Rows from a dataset
•••

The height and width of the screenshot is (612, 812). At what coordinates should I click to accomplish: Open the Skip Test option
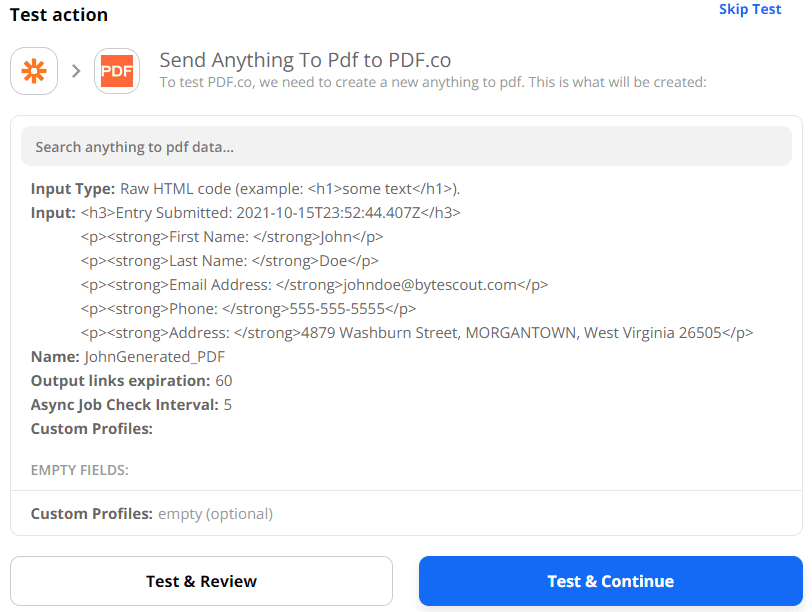click(x=750, y=9)

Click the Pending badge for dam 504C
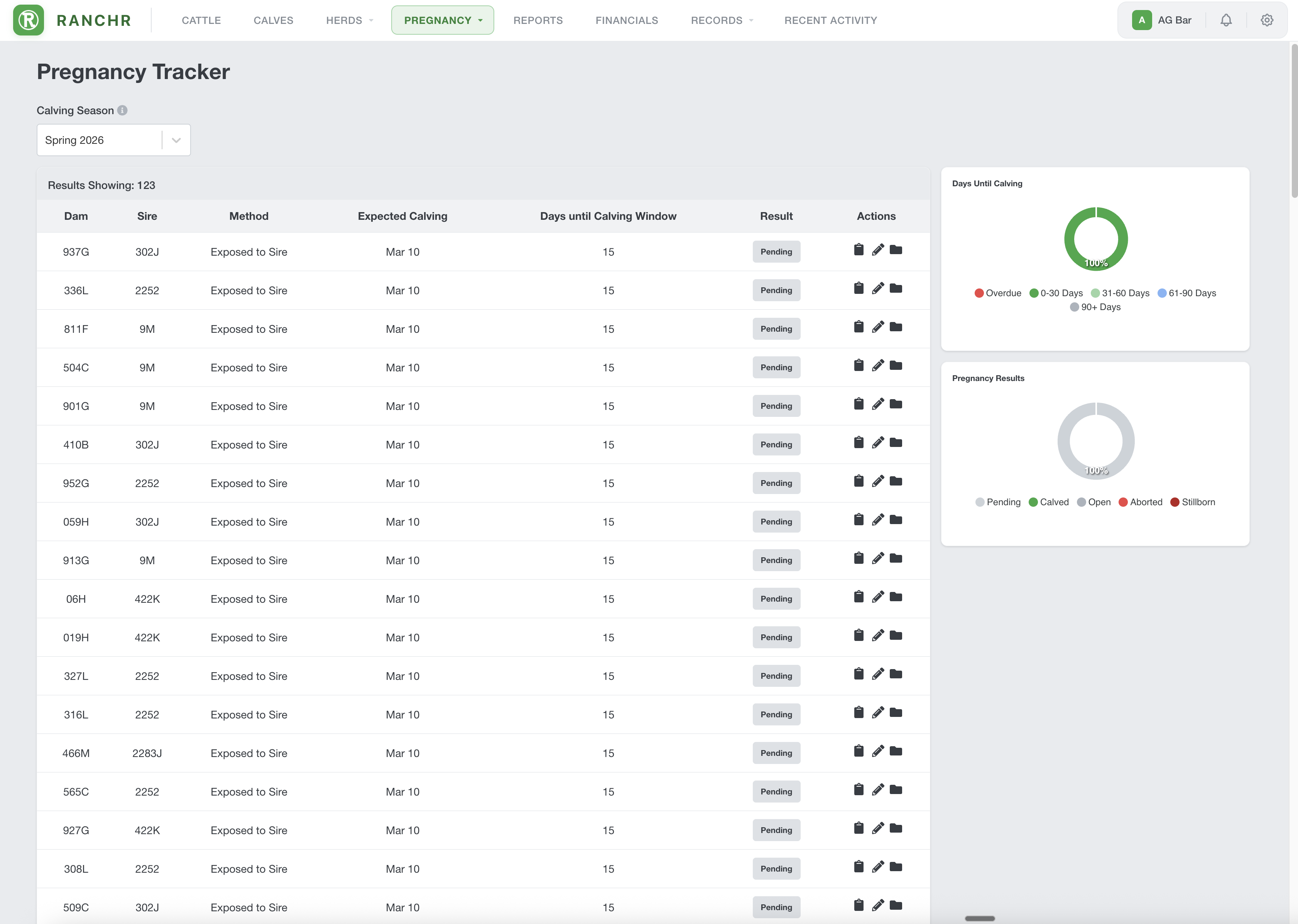coord(776,368)
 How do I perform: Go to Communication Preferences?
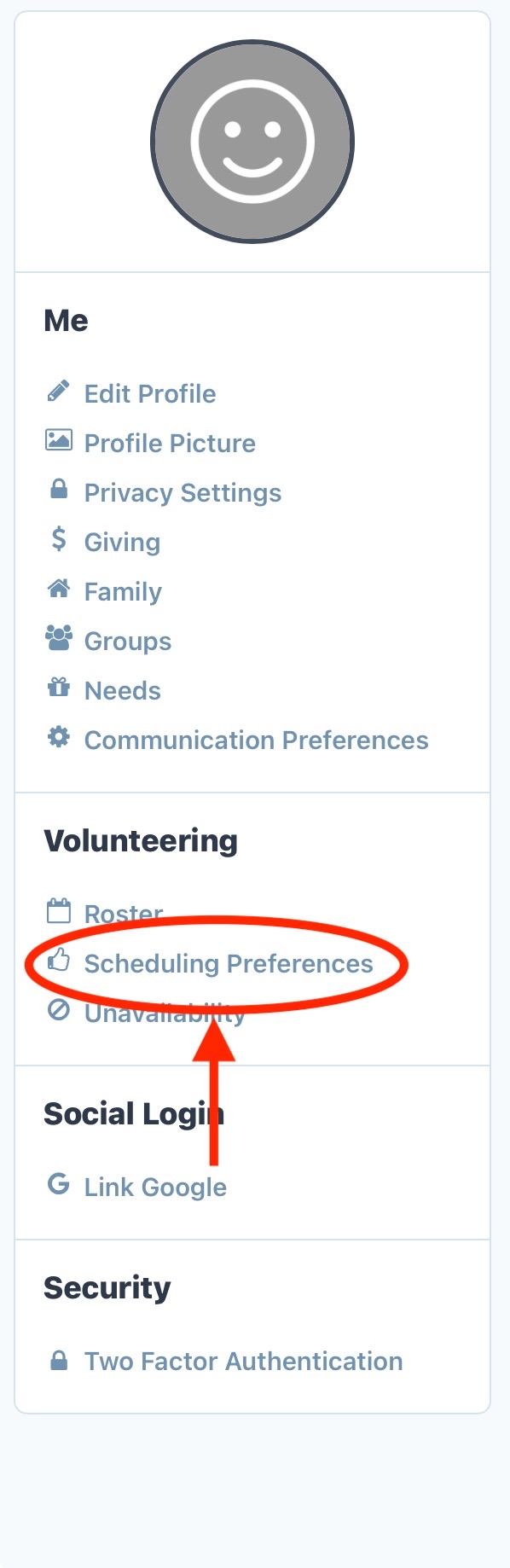point(256,740)
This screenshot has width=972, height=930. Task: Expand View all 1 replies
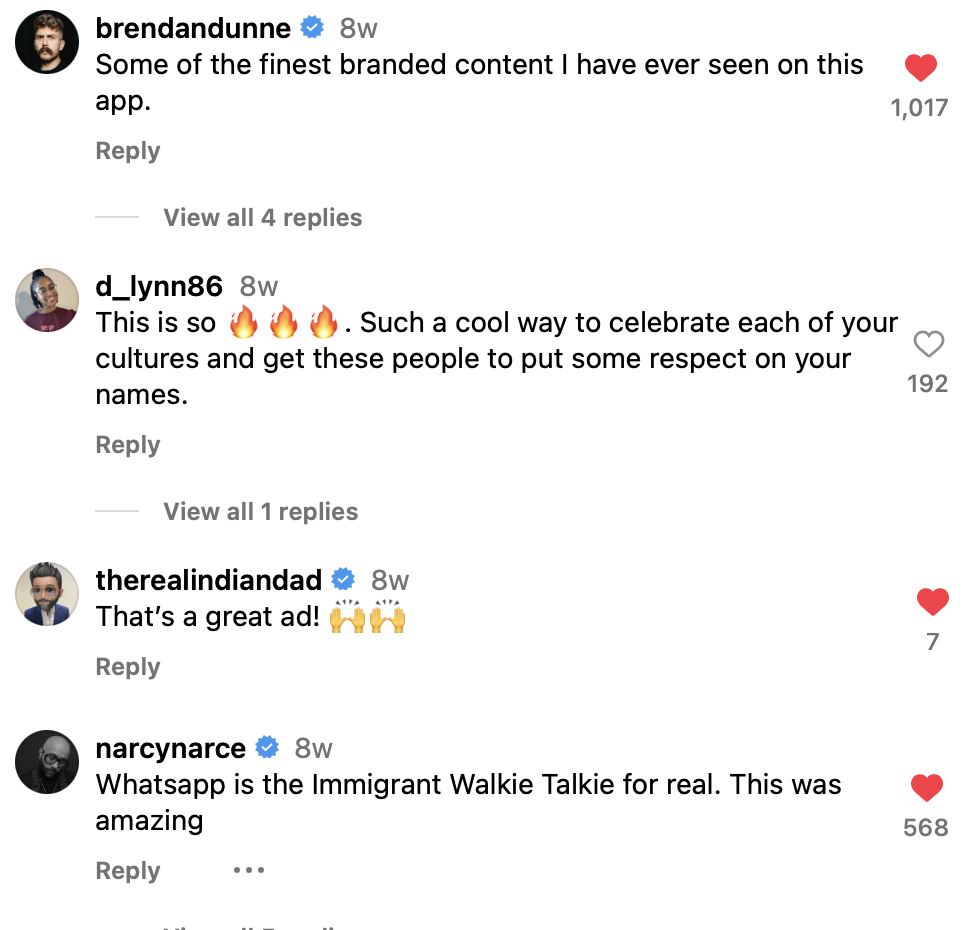(x=260, y=512)
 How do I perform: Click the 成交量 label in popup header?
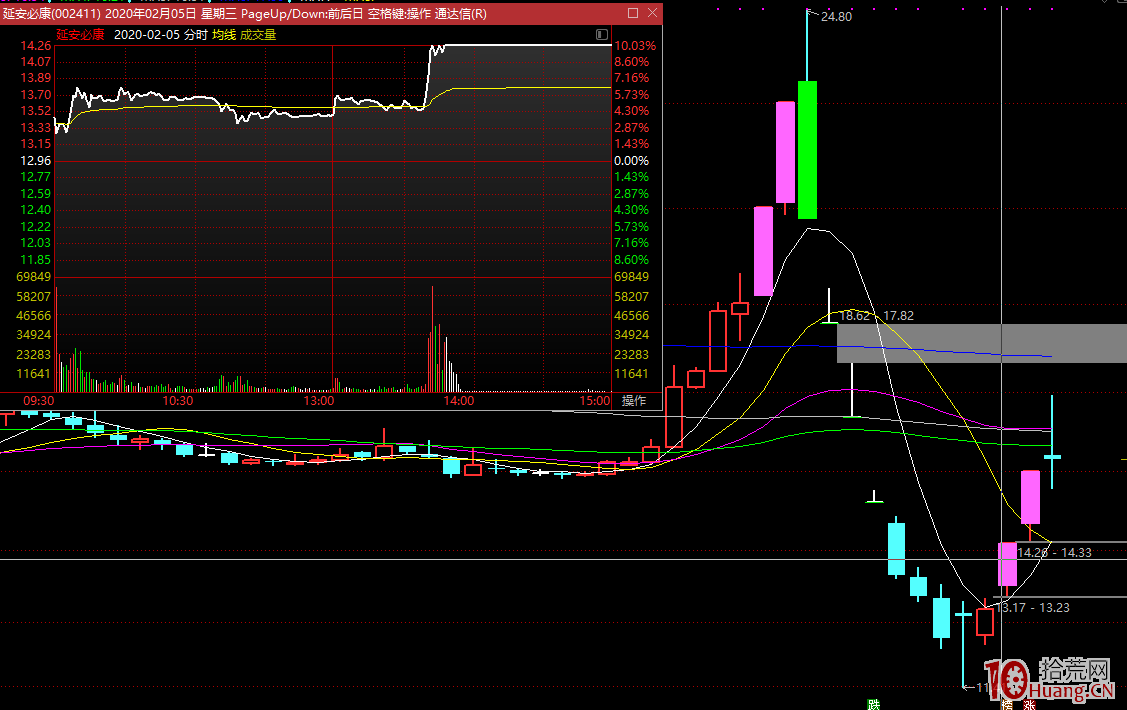coord(258,34)
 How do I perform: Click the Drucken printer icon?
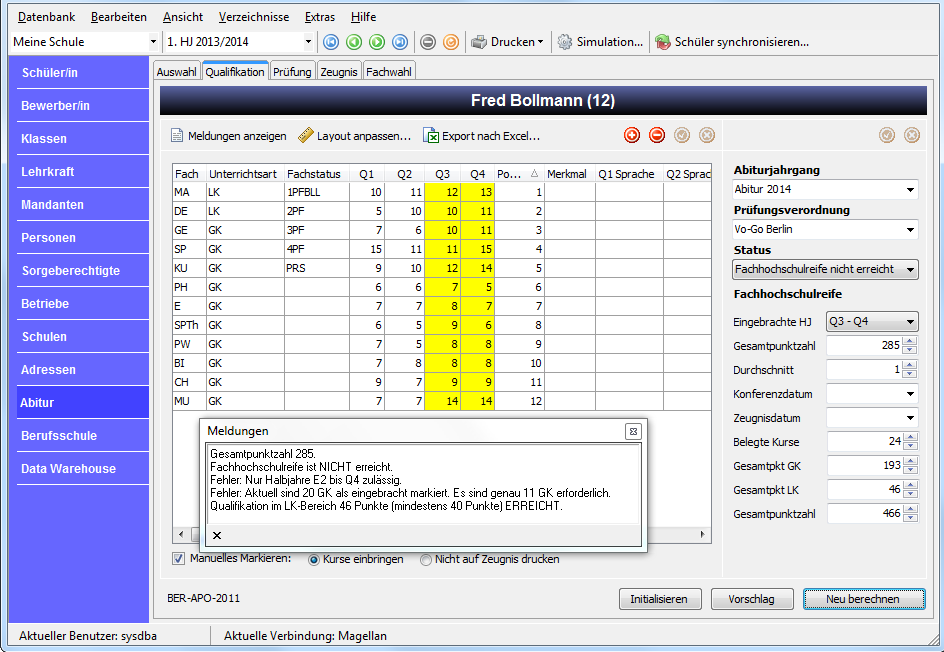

•••

▶ TASK DETAILS:
Could you output the items above as a numbered list, skipping any blank lines and leaving out the pictures?

▶ SOLUTION:
1. The height and width of the screenshot is (612, 812). At what coordinates should I click to accomplish: Open the Skip Test option
2. click(x=750, y=9)
3. Click the Pending badge for dam 504C
4. coord(776,368)
5.  How do I perform: Go to Communication Preferences?
6. point(256,740)
7. This screenshot has width=972, height=930. Task: Expand View all 1 replies
8. (x=260, y=512)
9.  How do I perform: Click the 成交量 label in popup header?
10. coord(258,34)
11.  How do I perform: Click the Drucken printer icon?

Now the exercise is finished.